Королева взглянула на него в ответ: лицо неподвижно, как маска – но маска хоть и ужасно странная, а всё же куда более родная и знакомая, чем любое лицо в целом мире. Едва заметный изгиб в уголках губ создавал впечатление, что это лицо улыбается, но её глаза и его неизвестно откуда взявшиеся воспоминания говорили: оно неверно.

– Так вот что осталось от благородной крови дочери моей Санасу? – Сакри говорила вслух, будто не могла вынести прикосновения к его мыслям. В голосе её не слышалось теплоты. – Это ли посмешище, этот ли осколыш странной забытой истории – он ли то, что является ко мне на закате дней моих?

Баррик знал, что должен бы разозлиться, но сил у него не осталось. Даже оттого, что он просто стоит перед ней, у юноши перехватывало дыхание. От её ли присутствия или Огнецвета голова его переполнилась красками, звуками, жаром?

– Я таков, каким боги создали меня, – всё, что он смог придумать в ответ.

– Боги! – Сакри издала короткий звук, какой в равной степени мог быть и смехом, и всхлипом, но ничто в её лице не изменилось. – Что хотя бы однажды они сделали такого для нас, что впоследствии не обернулось бы бедою? Дар величайший Горбуна – и тот стал мучительной пыткой.

Даже тени, казалось, отпрянули, как если бы произнесённое было ужасным богохульством. Какая-то часть Баррика понимала, что эти слова её происходят из глубочайшего страдания, которого он не мог разделить и на малую толику.

– Мне очень жаль… что я, какой есть, неприятен вам, леди. Не по собственному выбору я пришёл сюда – и не я выбирал, какой крови течь в моих жилах. Что бы ни причинили вам мои предки, они не потрудились спросить моего согласия.

На этот раз королева долго смотрела на него, глазами столь тёмными и яростными, что принц едва выдержал этот взгляд.

– Довольно, – произнесла она наконец. – Хватит разговоров. Я должна оплакать мужа.

Женщина спустилась с возвышения так легко, будто её подхватил ветерок, всколыхнувшаяся мантия едва коснулась пола. Когда Баррик последовал за ней обратно через зал, в зеркалах с обеих сторон тысяча королев-фаэри и тысяча смертных принцев тоже потянулась к его порогу.
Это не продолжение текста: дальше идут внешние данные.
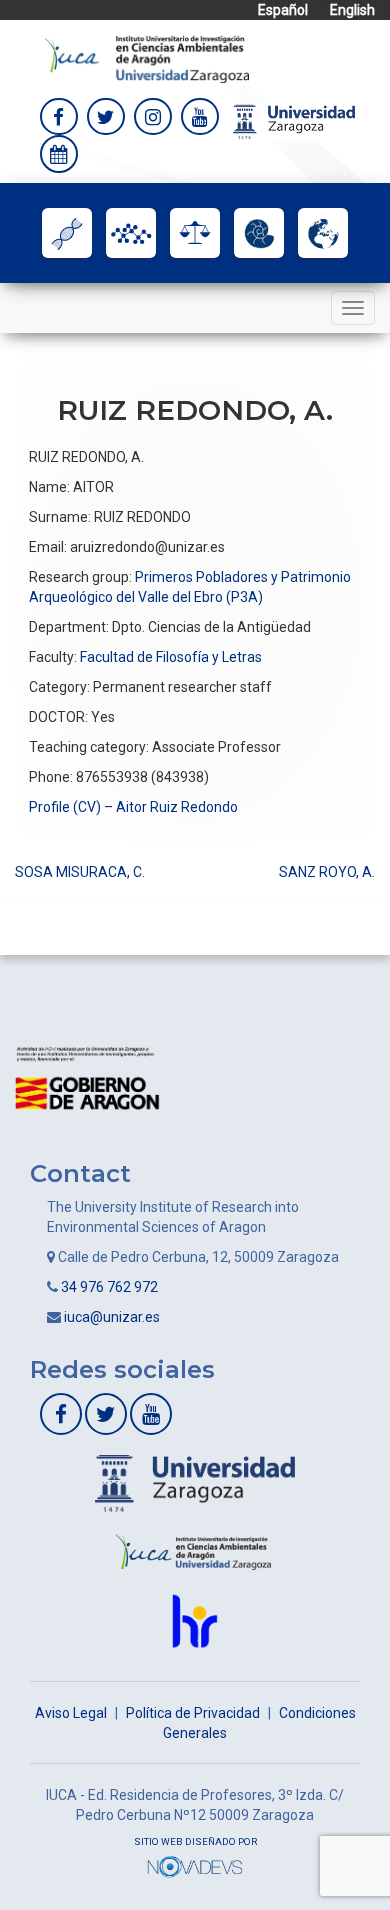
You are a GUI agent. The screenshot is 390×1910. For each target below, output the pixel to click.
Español (283, 10)
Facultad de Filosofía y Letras (171, 657)
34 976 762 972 (109, 1287)
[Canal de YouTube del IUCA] (200, 117)
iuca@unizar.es (112, 1317)
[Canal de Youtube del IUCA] (151, 1414)
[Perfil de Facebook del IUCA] (59, 117)
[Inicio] (147, 58)
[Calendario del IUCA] (59, 154)
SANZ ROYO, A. (327, 872)
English (352, 10)
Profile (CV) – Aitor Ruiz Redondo (133, 807)
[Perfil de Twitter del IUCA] (106, 117)
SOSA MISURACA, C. (80, 872)
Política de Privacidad (193, 1713)
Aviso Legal (71, 1713)
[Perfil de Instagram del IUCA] (153, 117)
Часть Барриков даже обернулись, чтобы посмотреть на него.

Некоторые отражения внешне и вовсе не походили на самого Баррика, но именно выражения лиц самых похожих тревожили принца всего больше.

Он и Сакри вышли из дверей Зала зеркал в огромное помещение, где столпились жители сумеречной страны – сотни разных мастей и самого причудливого, на взгляд принца, облика, и тем не менее странным образом он узнал их всех – красные колпаки, тоннельные стучаки, троу ростом с дерево – и даже знал, что место, в котором все они ждут, называется Палата зимнего пира.

Когда королева, а по пятам за ней и Баррик прошли мимо, вся толпа присоединилась к ним, держась позади: плачущие женщины и маленькие мужчины со звериными глазами, крылатые тени и другие, с лицами грубо сработанных каменных статуй, вливались в процессию, пока она не заполнила собой коридор и не растянулась так, что принц уже не видел, где она кончается, эта река сверхъестественной жизни. Он последовал за Сакри по лабиринту незнакомых коридоров, но названия и представления скользили по ним, как отражение по глади пруда: Отдохновение печального дудочника, Светлица стенаний, Место, где расстались Осторожность и Плывущая Птица…

Наконец они вышли под открытое небо, пересекли сад каменных глыб, перекрученных, словно они ворочались в дурном сне, – и здесь дождь обрызгал ему лицо и намочил волосы. Это ощущение было таким привычным и таким узнаваемым, что на миг все другие мысли развеялись и Баррик стал просто самим собой, каким всегда был – до Границы теней, до Спящих, до поцелуя Иннира.

«Каким я стану? – принц уже не испытывал такого страха, как раньше, но всё же было горько думать о том, что он утратил. – Прежним собой я никогда уже не буду.»

На дальней стороне сада – Жучиного недремлющего сада, как нашептали ему мысли, где Слуга Дождя держал в плену Короля птиц и рассказал ему, каков будет конец мира, – они вошли под своды просторного покоя, где единственным островком света было неширокое кольцо свечей на полу, и пустого – за исключением тех самых свечей и тела, лежащего на плоском камне в центре горящего огоньками круга. Глаза Баррика наполнились слезами. Ему не нужно было спрашивать, кто там лежит. Теперь хоровой шёпот в голове только мешал ясно осознать свои чувства. Тот, кто сейчас покоился на камне перед ним, за один-единственный день стал для него почти отцом – нет, больше: Иннир отнёсся к нему с такими терпением и добротой!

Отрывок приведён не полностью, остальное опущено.